About task graphs

Parallelism

  • The future package’s default behavior is zero parallelism – hence we need an explicit future::plan.

  • Future’s plan::multicore is more or less like Python’s ProcessPoolExecutor. There exists no analog of ThreadPoolExecutor for R, and our understanding is there never will be – too many issues with threads and R.

Processes

  • Say you have a 2-node DAG where node B depends on node A.

  • There is an R process for the call to compute(B). Inside that is dag$poll() which invokes node$poll() for both the A and B nodes.

  • There will be a forked R process (mananged by the future package) for the call to A’s future, and another forked R process for the call to B’s future.

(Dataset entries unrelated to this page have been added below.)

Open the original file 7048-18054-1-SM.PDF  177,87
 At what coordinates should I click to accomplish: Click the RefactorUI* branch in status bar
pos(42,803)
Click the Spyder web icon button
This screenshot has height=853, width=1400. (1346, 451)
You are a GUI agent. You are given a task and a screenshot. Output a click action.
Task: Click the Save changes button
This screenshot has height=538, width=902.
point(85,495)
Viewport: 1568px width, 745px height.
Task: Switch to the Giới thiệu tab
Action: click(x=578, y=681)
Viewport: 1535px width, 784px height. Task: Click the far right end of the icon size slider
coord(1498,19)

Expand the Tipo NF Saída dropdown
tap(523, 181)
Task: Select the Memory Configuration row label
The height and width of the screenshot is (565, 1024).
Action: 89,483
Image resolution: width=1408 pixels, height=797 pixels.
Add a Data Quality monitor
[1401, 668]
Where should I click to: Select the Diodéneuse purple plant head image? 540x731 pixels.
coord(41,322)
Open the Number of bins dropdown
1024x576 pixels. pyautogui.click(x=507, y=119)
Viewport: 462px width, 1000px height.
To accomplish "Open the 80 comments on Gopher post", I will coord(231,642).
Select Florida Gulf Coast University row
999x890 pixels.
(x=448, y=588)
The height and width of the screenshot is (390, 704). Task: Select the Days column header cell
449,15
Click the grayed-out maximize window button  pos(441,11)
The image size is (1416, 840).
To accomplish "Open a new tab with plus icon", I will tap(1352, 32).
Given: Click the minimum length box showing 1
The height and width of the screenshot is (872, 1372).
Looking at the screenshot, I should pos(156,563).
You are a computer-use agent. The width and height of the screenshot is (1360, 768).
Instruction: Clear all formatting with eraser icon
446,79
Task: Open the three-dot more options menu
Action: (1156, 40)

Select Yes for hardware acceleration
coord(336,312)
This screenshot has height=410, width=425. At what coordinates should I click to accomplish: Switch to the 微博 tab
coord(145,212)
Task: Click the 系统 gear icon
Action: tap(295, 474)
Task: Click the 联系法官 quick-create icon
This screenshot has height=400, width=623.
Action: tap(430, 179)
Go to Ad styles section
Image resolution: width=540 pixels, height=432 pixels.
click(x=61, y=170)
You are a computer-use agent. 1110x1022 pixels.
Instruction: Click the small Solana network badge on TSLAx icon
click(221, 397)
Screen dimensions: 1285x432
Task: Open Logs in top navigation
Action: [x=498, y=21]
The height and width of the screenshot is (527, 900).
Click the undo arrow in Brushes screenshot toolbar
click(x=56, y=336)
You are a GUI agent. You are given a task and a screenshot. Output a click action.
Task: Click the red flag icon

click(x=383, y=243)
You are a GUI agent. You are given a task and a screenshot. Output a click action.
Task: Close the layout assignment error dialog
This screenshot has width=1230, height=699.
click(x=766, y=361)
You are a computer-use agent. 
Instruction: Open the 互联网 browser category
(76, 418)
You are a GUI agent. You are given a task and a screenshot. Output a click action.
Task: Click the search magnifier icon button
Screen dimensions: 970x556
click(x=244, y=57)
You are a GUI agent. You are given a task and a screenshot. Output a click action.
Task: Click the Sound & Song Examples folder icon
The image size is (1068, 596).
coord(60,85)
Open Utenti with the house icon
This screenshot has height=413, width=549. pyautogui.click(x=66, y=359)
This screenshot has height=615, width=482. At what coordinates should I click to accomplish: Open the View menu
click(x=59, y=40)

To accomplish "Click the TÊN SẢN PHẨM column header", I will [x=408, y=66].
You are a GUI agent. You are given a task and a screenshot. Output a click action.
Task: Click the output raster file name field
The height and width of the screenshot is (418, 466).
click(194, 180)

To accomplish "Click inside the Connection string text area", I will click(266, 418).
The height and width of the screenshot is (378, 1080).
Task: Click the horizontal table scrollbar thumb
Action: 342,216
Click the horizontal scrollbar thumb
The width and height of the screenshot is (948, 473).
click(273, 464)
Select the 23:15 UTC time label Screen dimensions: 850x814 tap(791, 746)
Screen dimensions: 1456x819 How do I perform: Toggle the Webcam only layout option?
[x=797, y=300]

  • Both of those forked R processes, in turn, are just sitting in a synchronous call to the REST server to execute the UDF/SQL/etc. So, in any non-trivial DAG, the parent/polling process spends most of its time awaiting futures which are running in the child/forked processes, and those are in turn spending most of their time awaiting the results of HTTP requests to the REST server.

  • Those futures resolve into the parent process’ called to resolved(). The only communication between child processes and the parent process is via (a) the return value from the future, and stdout prints by the child. Crucially, prints to stderr are completely lost, and prints to stdout do not go directly to stdout – they only are obtainable once the future is resolved and the parent process gets all the child process’ stdout lines all at one go via self$future_result$stdout).

Call flow

  • Nodes are defined by calls to the delayed factory function, with edges via their args. Note that the DAG is at this point implicit in these nodes and edges.
    a <- delayed(function()  {   9  },                 name='a')
    b <- delayed(function(x) { 10*x }, args=list(a),   name='b')
    o <- compute(a), namespace='namespace_to_charge')
  • The terminal node’s compute() function instantiates a DAG object and stashes it as a slot within that node, for easy reference later. Nodes and edges are already in existence; the DAG’s purpose is to check for cycles, identify initial nodes, etc.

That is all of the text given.